Windows: Determining which output stream # (1-9) console output is coming from?

4

I've seen questions in the past about "highlighting" different output streams between STDOUT and STDERR, but I was wondering if there was maybe a simpler way to do this on Windows.

The reason I became interested was because I've had more than one application print output on streams 3 & 4, which led to confusing results & unnecessary debugging until I randomly checked every possible output stream.

Does anyone have a good built-in solution for determining which output stream console output is coming from? I imagine there should be some sort of monitor (SysInternals?
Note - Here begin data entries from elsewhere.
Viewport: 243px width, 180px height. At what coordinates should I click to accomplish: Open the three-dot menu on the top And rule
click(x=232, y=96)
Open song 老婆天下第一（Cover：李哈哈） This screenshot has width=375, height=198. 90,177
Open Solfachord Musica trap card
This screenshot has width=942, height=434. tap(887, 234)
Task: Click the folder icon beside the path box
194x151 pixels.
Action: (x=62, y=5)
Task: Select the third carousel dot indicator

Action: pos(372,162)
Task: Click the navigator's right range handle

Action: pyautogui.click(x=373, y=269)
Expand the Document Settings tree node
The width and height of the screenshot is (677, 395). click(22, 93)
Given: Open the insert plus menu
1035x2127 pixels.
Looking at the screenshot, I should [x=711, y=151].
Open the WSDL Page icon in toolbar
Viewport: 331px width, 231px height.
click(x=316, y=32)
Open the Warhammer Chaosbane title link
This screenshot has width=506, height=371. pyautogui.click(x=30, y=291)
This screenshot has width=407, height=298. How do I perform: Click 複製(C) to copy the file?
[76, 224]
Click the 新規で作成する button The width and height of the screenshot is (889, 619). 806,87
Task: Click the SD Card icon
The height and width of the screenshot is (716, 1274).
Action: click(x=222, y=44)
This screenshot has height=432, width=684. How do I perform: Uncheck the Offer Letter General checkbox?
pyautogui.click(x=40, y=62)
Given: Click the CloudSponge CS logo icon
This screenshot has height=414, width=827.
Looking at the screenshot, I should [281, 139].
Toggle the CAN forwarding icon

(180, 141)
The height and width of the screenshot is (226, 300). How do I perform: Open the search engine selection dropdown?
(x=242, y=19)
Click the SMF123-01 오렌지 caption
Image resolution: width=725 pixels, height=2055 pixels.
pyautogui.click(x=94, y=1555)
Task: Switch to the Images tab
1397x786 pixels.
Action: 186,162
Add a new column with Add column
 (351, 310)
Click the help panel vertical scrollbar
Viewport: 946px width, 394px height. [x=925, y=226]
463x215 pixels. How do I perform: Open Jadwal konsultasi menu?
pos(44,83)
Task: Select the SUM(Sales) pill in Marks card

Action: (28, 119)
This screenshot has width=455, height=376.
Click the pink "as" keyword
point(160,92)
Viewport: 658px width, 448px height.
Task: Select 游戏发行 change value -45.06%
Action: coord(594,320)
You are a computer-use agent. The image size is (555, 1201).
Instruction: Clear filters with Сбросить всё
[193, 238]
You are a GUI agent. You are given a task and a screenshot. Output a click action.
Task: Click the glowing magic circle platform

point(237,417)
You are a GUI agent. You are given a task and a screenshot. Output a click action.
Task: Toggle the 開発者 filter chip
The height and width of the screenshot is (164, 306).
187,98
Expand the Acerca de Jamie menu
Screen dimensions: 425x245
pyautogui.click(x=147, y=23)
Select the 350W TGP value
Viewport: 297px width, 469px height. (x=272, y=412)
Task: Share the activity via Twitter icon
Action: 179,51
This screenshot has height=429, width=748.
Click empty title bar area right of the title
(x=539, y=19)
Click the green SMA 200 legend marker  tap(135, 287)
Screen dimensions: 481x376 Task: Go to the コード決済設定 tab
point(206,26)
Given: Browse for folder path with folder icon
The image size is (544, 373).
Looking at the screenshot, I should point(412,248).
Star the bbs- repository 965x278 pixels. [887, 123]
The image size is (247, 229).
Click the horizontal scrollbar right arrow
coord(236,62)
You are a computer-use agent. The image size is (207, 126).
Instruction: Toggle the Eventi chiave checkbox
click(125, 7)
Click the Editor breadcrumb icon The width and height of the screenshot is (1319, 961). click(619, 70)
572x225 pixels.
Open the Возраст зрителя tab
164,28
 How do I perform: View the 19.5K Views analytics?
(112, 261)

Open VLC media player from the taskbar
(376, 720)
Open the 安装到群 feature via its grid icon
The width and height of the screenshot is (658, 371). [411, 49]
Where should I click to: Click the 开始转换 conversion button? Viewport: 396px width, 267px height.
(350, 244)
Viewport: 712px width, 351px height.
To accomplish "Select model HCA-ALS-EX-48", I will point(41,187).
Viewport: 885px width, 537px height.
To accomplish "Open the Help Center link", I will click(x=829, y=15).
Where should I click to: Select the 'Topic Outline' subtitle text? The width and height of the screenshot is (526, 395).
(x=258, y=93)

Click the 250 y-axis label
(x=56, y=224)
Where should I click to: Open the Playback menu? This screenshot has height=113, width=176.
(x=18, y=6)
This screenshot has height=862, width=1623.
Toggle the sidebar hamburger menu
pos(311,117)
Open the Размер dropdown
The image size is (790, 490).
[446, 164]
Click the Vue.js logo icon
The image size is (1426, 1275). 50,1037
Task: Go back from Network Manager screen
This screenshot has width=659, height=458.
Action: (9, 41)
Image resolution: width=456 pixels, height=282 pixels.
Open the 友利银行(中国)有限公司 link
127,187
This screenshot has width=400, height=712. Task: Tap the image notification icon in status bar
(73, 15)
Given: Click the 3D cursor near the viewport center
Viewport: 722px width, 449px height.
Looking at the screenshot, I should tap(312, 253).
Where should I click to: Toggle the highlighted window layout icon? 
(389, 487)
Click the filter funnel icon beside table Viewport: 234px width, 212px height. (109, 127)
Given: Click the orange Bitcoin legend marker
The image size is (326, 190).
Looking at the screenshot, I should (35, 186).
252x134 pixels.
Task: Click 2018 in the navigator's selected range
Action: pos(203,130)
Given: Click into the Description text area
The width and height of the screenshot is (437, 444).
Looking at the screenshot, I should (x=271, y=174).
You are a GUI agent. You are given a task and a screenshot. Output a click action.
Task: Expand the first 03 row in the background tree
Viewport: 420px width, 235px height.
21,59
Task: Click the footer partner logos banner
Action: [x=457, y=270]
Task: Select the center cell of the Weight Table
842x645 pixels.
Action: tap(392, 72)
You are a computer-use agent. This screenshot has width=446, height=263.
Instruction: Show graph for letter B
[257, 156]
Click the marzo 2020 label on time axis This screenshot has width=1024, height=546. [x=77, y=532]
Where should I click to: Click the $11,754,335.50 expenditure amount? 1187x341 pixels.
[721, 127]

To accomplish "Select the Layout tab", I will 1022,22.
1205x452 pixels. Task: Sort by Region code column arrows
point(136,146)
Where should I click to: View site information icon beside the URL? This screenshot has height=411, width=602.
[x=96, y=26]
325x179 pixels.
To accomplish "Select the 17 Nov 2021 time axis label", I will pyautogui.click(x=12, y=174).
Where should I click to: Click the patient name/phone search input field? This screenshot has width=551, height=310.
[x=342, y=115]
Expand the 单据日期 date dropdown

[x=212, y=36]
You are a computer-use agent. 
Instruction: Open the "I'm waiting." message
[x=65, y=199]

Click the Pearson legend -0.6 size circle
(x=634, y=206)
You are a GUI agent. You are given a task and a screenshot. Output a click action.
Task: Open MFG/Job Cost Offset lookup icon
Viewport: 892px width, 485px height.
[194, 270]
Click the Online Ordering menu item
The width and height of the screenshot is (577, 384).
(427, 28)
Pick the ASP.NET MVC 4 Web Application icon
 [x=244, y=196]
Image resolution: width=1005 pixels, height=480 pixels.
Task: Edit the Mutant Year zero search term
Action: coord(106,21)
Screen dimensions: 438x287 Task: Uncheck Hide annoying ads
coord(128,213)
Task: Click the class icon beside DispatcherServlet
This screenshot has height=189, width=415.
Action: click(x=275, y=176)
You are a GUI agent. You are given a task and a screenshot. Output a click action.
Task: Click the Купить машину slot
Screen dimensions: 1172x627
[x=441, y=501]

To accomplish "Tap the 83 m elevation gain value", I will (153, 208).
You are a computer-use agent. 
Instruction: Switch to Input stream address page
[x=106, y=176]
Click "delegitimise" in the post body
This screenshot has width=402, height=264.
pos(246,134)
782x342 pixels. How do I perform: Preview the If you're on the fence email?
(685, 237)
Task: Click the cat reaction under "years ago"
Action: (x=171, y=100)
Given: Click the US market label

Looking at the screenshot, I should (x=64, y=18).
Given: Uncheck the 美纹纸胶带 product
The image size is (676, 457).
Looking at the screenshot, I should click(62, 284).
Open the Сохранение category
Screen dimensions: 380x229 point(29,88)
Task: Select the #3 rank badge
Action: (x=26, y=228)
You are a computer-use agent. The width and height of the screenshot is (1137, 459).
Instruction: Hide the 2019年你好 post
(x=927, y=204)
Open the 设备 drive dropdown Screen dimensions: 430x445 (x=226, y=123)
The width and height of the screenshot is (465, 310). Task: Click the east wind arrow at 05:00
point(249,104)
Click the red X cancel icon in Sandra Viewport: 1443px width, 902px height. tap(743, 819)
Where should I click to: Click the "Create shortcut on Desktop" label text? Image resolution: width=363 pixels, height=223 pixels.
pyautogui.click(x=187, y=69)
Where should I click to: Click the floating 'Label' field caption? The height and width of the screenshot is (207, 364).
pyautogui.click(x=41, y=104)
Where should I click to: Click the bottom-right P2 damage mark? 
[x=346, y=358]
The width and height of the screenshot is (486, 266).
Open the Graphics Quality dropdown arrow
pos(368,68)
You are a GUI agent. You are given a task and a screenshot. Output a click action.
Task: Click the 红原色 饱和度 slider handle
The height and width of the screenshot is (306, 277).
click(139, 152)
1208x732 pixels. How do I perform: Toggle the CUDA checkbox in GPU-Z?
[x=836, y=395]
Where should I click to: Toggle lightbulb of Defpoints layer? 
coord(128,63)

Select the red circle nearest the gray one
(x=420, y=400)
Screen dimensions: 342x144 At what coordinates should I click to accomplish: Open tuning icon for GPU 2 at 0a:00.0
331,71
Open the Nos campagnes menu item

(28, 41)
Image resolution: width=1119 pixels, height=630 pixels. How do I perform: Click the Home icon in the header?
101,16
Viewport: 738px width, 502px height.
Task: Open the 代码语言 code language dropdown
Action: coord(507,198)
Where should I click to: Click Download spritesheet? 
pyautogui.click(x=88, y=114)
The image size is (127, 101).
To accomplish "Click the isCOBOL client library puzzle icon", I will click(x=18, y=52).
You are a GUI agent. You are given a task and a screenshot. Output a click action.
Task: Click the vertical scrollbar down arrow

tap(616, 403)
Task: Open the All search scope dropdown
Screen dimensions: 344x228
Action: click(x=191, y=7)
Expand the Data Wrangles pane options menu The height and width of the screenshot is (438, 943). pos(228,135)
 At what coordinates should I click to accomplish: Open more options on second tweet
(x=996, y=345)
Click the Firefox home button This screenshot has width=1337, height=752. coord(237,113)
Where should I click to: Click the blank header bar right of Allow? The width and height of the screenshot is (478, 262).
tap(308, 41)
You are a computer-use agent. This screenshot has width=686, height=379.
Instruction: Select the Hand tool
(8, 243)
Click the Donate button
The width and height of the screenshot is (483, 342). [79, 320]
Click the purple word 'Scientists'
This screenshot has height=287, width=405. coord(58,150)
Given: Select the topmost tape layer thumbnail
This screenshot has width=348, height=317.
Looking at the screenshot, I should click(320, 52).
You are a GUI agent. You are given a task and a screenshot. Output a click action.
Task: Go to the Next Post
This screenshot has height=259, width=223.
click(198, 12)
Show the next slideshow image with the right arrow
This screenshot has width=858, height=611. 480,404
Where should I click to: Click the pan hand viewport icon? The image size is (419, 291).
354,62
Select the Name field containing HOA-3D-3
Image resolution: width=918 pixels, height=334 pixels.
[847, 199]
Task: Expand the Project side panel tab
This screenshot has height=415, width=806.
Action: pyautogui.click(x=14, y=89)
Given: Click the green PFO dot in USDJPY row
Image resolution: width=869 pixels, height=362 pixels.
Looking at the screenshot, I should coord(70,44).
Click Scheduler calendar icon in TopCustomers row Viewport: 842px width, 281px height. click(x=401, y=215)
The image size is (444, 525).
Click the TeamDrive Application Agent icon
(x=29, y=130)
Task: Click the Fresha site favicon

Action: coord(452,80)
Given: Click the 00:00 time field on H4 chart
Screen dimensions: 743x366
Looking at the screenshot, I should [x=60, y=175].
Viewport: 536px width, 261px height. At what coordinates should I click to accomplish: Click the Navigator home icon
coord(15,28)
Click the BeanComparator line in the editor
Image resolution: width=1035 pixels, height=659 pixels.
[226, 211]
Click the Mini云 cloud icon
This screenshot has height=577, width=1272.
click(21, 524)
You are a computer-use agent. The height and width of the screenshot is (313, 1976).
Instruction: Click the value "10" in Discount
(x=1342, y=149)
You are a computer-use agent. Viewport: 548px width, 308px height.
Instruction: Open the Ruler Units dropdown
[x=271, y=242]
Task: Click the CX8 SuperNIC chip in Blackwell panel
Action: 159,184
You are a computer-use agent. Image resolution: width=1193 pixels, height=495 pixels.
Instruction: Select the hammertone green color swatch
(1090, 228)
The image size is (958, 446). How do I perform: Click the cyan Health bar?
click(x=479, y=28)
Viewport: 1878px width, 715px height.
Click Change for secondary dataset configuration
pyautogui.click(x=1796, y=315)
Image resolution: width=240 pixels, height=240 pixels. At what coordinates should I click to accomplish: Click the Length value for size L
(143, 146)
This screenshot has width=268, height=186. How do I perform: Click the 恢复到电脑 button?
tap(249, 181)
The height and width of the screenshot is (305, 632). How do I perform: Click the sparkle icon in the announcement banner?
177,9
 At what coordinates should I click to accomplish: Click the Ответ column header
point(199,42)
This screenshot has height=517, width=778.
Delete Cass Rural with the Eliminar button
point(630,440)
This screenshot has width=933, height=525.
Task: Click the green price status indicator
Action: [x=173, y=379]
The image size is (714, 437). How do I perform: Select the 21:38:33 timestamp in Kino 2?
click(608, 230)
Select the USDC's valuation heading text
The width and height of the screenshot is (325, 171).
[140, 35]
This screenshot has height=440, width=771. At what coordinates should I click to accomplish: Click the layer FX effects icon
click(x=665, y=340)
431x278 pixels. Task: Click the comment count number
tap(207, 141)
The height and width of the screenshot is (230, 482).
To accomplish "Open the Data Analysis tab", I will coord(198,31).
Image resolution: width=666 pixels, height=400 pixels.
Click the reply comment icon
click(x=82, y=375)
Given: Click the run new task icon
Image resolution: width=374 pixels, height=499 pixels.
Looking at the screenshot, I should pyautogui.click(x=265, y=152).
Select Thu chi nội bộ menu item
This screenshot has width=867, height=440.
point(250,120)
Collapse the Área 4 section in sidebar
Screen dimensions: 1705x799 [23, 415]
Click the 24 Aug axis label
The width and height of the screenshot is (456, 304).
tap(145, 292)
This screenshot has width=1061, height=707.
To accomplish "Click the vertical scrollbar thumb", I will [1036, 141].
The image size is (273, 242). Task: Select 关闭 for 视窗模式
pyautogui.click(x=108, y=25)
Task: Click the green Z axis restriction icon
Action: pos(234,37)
WMI?) that would show where information being printed on the console is coming from?

Coruscate5

Posted 2016-08-30T18:52:40.727

Reputation: 844

Answers

1

Does anyone have a good built-in solution for determining which output stream console output is coming from?

You can just use Redirection syntax accordingly to see STDOUT versus STDERR to separate files. In the below example, fileA would contain STDOUT where fileB would contian STDERR.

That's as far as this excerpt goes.